Rehabilitasyon ile mimari arasındaki ilişki: Anstalten Islahevi
SHL Architects ve Friis&Moltke, ilerici rehabilitasyon ortamı ile mimarlığın insan davranışı üzerindeki gücünü gösteren bir ıslahevi tasarladı. Açıklık, ışık, güvenlik ve esneklik kavramlarını bir araya getiren tasarım, çevreyle bütünleşiyor. Proje aynı zamanda Grönland'ın ilk yüksek güvenlikli hapishanesi olarak mahkumların cezalarını kendi ülkelerinde çekmelerine olanak tanıyor.
Anstalten Islahevi, Grönland'ın sahil başkenti Nuuk’un engebeli arazisinde doğal çevre içerisinde yer alıyor. Kuzey Kutup Dairesi'nin 265 kilometre güneyinde Grönland sahili boyunca izole bir konumda bulunuyor. Islahevi, Danimarka Hapishane Hizmetlerinin hem cezalandırma hem de rehabilitasyon hizmetlerini destekliyor. Schmidt Hammer Lassen ve Friis & Moltke, adalet sisteminin iyilik aşılama yönünü mimari açıdan ortaya çıkarmayı hedefliyor.
Tesis inşa edilmeden önce Grönland'da yüksek güvenlikli hapishane olmaması sebebiyle ciddi suçlardan hüküm giyenler Danimarka’ya gönderiliyordu. Anstalten Islahevi, binlerce kilometre öteye gönderilen bu mahkumlara Grönland'a geri dönme ve cezalarını evlerine daha yakın bir yerde tamamlama seçeneği sunuyor. Anstalten, mahkumları aileleriyle bir araya getirerek onlara bir umut duygusu kazandırmaya ve daha insancıl, iyileştirici bir ortamda rehabilite olmalarına olanak tanıyor.
Schmidt Hammer Lassen ve Friis&Moltke, ıslahevini "küçük bir köy" olarak geliştiriyor. Tesis içerisindeki işlevler, mahkumların her türlü ihtiyaçlarını karşılıyor. 8.000 m²’lik üç katlı tesis içerisinde konut blokları, çalışma alanları, eğitim ve spor tesisleri, kütüphane, sağlık merkezi ve şapel bulunuyor. Islahevi, dış dünyadaki günlük yaşamın ritmini ve yapısını yansıtmayı amaçlıyor.

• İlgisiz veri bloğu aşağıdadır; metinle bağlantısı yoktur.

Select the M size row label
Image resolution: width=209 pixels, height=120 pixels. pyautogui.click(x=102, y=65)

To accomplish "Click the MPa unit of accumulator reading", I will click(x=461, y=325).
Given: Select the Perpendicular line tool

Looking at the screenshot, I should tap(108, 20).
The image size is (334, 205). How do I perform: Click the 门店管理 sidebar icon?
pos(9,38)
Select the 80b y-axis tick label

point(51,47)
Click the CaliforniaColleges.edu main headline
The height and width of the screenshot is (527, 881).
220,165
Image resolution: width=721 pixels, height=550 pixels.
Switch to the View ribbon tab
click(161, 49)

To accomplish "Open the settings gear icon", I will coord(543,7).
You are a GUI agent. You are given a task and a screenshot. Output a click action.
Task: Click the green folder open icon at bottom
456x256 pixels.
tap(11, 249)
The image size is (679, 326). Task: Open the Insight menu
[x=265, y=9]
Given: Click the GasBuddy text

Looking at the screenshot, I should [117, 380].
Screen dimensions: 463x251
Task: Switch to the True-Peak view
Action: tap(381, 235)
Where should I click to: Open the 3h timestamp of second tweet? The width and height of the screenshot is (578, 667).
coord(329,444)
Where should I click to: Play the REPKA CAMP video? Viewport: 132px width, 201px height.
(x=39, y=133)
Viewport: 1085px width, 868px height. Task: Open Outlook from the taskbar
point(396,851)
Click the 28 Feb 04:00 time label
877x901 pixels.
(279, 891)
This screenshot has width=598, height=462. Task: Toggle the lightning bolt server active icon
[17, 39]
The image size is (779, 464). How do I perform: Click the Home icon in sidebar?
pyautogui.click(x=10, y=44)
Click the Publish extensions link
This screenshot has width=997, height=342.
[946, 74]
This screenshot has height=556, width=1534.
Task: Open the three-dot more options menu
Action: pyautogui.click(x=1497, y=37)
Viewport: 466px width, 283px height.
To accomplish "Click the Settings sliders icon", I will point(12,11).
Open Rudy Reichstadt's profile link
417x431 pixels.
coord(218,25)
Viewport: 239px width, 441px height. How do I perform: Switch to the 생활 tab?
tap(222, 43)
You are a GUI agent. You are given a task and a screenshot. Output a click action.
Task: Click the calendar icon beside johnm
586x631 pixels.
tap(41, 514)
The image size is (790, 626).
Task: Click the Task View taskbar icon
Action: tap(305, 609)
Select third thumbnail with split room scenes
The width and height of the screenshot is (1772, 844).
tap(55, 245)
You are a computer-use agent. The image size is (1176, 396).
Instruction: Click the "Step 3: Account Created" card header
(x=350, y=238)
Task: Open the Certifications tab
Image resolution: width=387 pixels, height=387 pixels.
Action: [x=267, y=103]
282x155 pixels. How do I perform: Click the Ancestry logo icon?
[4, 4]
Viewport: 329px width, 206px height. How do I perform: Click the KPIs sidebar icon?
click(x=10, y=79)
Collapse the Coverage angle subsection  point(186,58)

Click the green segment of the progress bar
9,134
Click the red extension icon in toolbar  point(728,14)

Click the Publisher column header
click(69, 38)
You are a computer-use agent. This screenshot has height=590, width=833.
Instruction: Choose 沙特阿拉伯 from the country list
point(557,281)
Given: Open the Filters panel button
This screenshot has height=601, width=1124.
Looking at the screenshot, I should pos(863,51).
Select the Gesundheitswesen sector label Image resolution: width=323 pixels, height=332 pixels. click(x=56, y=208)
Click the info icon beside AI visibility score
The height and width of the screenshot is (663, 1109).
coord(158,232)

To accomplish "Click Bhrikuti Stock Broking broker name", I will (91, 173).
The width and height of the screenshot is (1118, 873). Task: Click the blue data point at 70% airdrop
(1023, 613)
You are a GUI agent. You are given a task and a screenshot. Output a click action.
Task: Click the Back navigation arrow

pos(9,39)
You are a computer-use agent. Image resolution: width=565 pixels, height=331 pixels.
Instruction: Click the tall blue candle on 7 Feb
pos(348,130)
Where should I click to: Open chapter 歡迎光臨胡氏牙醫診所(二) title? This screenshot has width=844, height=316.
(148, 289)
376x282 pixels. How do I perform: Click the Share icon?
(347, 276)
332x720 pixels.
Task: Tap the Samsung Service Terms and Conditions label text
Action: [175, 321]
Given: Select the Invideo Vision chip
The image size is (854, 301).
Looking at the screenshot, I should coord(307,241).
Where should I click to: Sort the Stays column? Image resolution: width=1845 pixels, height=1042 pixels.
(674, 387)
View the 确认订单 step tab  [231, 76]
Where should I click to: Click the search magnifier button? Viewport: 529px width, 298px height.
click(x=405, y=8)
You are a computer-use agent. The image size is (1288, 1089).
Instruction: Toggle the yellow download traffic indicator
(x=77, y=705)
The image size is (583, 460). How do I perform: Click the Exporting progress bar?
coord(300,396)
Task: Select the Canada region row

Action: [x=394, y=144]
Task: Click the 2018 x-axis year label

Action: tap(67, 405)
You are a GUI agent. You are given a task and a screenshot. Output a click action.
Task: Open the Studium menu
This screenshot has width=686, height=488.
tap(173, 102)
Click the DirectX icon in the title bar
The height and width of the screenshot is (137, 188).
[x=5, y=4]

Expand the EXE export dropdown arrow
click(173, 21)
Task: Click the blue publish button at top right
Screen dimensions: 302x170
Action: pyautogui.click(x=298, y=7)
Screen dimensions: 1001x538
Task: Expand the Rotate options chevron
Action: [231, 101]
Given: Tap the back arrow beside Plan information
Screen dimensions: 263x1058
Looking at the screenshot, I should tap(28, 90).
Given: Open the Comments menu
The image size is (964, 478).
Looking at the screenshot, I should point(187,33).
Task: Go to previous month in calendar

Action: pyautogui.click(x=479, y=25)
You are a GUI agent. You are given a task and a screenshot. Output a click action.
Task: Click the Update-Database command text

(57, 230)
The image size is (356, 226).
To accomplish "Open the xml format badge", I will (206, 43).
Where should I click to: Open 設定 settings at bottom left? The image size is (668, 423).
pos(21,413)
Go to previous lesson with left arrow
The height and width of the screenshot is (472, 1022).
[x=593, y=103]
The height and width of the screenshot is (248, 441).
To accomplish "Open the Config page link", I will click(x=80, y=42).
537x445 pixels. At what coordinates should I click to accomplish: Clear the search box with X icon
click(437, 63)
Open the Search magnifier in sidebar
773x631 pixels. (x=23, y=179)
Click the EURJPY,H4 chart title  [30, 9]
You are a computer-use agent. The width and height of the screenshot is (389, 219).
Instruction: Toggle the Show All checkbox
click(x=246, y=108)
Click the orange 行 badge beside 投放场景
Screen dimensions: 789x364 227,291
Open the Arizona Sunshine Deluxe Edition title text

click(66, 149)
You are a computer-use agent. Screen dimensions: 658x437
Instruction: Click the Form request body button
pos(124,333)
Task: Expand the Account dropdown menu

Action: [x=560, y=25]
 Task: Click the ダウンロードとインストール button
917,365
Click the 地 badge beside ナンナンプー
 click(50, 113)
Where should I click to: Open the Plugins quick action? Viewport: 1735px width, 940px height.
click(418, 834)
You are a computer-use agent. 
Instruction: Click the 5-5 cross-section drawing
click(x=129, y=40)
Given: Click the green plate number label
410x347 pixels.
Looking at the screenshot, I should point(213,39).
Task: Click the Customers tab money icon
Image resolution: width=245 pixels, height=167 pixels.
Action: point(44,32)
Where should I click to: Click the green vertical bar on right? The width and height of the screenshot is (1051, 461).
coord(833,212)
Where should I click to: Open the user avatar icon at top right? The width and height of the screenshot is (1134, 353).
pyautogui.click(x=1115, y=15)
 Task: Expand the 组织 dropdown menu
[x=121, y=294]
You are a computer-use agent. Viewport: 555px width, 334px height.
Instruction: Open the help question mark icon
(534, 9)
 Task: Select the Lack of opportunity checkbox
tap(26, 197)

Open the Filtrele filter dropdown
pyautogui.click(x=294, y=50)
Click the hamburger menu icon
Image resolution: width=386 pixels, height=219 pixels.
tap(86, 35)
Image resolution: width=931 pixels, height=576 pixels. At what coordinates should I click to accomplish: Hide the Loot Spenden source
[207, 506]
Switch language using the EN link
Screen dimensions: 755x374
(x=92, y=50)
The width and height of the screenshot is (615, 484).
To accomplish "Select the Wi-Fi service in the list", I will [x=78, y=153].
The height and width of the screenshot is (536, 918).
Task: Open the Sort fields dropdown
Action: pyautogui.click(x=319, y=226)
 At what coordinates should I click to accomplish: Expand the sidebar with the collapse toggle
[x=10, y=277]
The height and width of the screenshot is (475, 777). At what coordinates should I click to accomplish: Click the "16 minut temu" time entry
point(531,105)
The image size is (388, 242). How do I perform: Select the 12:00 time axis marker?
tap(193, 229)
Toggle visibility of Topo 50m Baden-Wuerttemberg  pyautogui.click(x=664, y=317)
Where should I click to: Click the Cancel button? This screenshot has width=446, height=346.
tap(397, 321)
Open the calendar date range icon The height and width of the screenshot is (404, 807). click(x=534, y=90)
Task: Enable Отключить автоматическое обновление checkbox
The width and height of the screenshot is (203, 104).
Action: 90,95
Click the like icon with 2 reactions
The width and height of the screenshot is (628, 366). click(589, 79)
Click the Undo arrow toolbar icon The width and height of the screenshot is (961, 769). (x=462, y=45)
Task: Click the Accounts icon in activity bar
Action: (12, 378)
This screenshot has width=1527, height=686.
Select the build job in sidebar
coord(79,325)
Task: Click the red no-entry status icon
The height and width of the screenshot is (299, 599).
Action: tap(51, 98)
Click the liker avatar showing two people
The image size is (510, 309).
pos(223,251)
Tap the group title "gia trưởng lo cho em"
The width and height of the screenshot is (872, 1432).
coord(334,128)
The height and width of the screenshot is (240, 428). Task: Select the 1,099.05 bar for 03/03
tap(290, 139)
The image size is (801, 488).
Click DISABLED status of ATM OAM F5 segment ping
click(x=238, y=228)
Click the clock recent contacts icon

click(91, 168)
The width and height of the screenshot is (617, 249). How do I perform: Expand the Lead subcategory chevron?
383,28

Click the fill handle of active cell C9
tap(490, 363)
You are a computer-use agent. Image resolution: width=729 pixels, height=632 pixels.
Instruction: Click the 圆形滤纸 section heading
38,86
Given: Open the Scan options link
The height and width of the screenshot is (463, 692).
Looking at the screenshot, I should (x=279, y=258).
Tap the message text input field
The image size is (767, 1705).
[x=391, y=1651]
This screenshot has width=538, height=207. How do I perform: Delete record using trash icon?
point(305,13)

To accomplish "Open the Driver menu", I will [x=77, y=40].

Grönland'ın hapishane sistemi, mahkumların toplulukla etkileşime devam etmesine, ailelerini ve işlerini ziyaret etmelerine izin veriyor. Sistem, mahkumların rehabilitasyon sürelerini tamamladıktan sonra topluma başarılı bir şekilde yeniden entegre olmalarını hedefliyor. Bu doğrultuda tesis içerisindeki hücrelerin 40'ı kapalı, 36'sı ise açık şekilde organize ediliyor.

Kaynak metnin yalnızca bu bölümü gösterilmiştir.